Sur la question des méthodes, il en existe beaucoup mais l’une d’entre elles a été développée par Elmar Mock, et il la présente dans son denier livre et dans les ateliers qu’il tient périodiquement au Swiss Creative Center de Neuchâtel. Même si la co-création n’est pas encore une discipline universitaire, elle est déjà très présente dans les entreprises qui d’une manière ou d’une autre, ont entamé de nouveaux processus avec leurs clients et leur environnement pour créer de nouvelles formes collaboratives. Par exemple, les LivingLabs et les FabLabs sont aujourd’hui des plateformes propices à ces expériences clients. On en dénombre plus d’une vingtaine en Suisse.
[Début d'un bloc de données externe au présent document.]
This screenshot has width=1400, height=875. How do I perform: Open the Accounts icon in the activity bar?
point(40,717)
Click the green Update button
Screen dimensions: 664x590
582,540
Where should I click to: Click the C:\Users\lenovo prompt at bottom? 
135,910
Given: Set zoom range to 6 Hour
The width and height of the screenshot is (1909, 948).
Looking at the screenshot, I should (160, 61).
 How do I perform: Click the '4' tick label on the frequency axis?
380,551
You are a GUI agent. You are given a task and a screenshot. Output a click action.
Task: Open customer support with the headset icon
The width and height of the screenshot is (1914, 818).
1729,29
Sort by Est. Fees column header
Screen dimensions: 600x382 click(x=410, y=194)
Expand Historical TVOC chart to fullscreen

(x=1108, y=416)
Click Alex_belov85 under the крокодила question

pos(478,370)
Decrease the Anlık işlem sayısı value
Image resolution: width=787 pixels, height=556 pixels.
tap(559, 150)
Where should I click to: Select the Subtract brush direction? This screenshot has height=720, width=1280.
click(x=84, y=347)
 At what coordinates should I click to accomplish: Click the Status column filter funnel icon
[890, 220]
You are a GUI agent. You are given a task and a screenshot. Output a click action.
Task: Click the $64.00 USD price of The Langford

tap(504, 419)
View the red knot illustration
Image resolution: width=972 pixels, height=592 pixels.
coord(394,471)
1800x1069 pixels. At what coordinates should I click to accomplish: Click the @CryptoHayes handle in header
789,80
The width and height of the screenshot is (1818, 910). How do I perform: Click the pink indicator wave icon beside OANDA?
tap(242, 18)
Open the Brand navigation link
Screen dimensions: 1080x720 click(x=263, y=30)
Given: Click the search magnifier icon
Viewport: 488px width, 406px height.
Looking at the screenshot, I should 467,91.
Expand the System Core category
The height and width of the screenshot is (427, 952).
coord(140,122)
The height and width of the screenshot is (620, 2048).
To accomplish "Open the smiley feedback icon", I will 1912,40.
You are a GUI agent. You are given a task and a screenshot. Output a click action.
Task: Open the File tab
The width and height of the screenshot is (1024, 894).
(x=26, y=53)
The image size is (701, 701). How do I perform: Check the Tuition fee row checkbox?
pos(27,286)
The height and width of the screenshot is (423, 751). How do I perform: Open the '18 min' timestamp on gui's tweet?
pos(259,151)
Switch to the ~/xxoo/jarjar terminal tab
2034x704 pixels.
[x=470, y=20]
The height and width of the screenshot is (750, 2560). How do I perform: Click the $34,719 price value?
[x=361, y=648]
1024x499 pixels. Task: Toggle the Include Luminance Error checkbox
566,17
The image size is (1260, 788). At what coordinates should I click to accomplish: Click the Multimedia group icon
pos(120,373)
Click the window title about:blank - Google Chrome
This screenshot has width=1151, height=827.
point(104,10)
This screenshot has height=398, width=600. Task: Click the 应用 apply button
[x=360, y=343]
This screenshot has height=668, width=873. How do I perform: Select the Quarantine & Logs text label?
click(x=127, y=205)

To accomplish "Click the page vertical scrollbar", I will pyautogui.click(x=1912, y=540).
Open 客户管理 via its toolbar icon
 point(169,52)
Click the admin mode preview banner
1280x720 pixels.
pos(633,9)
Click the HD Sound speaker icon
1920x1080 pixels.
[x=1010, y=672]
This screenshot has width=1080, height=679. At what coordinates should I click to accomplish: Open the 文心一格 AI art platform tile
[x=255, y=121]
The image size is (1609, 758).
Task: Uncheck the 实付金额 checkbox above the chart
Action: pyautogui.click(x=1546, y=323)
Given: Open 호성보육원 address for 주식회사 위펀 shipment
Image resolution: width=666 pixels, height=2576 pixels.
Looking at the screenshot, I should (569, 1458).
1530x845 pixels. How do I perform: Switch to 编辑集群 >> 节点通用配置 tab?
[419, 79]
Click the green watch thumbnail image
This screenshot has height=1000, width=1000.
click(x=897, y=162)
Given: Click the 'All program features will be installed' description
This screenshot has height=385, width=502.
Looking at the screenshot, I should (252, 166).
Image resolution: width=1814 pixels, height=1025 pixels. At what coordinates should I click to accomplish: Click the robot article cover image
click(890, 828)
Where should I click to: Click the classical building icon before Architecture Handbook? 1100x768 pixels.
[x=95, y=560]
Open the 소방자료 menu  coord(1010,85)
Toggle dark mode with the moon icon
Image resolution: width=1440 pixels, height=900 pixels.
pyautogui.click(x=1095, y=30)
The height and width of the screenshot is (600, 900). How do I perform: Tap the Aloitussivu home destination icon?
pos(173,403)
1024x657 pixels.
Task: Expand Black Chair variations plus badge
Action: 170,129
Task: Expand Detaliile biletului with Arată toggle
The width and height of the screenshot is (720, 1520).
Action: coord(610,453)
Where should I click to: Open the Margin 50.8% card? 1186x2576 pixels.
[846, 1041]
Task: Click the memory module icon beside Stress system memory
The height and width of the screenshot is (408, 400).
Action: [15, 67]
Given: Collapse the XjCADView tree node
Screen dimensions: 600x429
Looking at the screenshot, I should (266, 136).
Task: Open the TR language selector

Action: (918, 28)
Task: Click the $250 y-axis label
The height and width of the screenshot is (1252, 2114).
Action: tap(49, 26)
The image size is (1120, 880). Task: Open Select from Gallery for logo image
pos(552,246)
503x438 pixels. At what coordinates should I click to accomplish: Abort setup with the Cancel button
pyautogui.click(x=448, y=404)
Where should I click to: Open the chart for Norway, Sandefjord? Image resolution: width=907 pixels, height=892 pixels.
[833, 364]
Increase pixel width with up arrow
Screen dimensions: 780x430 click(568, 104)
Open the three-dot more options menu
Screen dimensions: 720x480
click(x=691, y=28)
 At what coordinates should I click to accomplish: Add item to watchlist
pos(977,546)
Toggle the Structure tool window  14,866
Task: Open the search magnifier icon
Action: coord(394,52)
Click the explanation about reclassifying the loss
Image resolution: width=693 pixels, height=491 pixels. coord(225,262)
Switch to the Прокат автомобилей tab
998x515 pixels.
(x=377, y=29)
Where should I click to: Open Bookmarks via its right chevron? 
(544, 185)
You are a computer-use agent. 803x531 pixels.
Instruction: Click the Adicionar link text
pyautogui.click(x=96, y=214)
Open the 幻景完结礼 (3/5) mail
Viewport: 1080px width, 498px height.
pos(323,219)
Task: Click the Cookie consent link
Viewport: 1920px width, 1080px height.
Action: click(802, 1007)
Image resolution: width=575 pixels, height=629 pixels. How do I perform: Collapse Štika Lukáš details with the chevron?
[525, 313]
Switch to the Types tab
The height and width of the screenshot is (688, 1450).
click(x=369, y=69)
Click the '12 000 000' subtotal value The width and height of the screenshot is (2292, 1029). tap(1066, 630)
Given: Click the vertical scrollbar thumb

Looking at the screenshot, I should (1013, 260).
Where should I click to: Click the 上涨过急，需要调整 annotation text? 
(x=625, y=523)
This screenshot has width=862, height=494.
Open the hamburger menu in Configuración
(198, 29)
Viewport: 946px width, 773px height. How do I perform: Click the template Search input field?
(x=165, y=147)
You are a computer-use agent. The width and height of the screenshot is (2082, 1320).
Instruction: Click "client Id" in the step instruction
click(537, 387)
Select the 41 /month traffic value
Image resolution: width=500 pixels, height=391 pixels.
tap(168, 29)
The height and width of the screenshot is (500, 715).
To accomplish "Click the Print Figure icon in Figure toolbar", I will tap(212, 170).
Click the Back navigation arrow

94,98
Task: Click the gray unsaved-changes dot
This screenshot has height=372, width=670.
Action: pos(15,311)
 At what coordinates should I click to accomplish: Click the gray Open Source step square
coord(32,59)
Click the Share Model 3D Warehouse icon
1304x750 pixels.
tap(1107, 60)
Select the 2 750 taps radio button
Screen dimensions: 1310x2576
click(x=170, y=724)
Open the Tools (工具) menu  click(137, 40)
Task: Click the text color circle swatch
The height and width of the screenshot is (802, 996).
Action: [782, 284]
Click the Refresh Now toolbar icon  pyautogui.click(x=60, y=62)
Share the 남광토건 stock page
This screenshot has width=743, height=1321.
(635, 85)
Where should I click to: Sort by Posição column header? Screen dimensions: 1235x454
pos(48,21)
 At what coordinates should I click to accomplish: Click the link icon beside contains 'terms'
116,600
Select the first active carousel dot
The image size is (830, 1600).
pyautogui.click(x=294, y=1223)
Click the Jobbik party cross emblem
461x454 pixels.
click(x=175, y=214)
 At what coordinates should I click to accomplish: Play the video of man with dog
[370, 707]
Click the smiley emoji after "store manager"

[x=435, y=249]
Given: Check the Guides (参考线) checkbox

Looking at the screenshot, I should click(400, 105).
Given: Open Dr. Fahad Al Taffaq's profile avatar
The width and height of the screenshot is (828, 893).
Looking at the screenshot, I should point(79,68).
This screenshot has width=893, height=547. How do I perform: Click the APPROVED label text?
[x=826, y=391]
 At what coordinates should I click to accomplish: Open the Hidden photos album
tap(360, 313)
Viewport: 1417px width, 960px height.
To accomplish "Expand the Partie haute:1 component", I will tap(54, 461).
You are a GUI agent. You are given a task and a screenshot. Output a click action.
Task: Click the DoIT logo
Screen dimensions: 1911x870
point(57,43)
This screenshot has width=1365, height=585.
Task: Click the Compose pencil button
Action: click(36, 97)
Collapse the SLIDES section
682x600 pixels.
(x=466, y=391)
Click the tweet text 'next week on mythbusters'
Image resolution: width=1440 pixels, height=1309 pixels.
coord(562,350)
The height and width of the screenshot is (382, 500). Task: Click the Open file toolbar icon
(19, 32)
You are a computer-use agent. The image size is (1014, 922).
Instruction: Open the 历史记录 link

Demain, on va se rapprocher plus du modèle de Wikipédia à savoir une professionnalisation des intervenants, que du «bidouillage» actuel. On peut s’attendre à l’émergence de banque d’idées, de base de données sous forme de fichier à télédécharger ou de «data mining» d’expériences. Une révolution de la collaboration industrielle est en marche sous la forme finale d’échanges à caractère gratuit. Dans cette perspective, deux éléments clés vont jouer un rôle crucial: les «creative commons» et les «mash-up». Les «creative commons», qui sont une forme contemporaine de la protection intellectuelle sans propriété, remplaceront les traditionnels brevets et faciliteront l’échange de savoir sans les frais liés à la conservation de la propriété intellectuelle actuelle. Ouvrant librement les usages tout en réservant des droits d’auteur et la technique du «mashup», qui permet d’ajouter/personnaliser les services et les produits, les «creative common» sont à la nouvelle révolution industrielle ce que furent les brevets à la première. Aujourd’hui, on a tous constaté l’usage des cartes Google sur lesquelles ont été ajoutées des informations comme par exemple les commerces ou les musées dans une ville. Demain, on verra se généraliser ce concept de «mash-up» sur toutes sortes d’objets ou de machines. La co-création va développer son champ comme l’ont fait, aux premières heures de la révolution industrielle, les inventeurs avec le droit au brevet. Les solutions sont d’un autre temps, mais les questions restent les mêmes: à qui appartient l’invention et sa production et quelle sera sa relation au consommateur?

Cet article a été publié dans «L'Agefi» du 16 août 2013.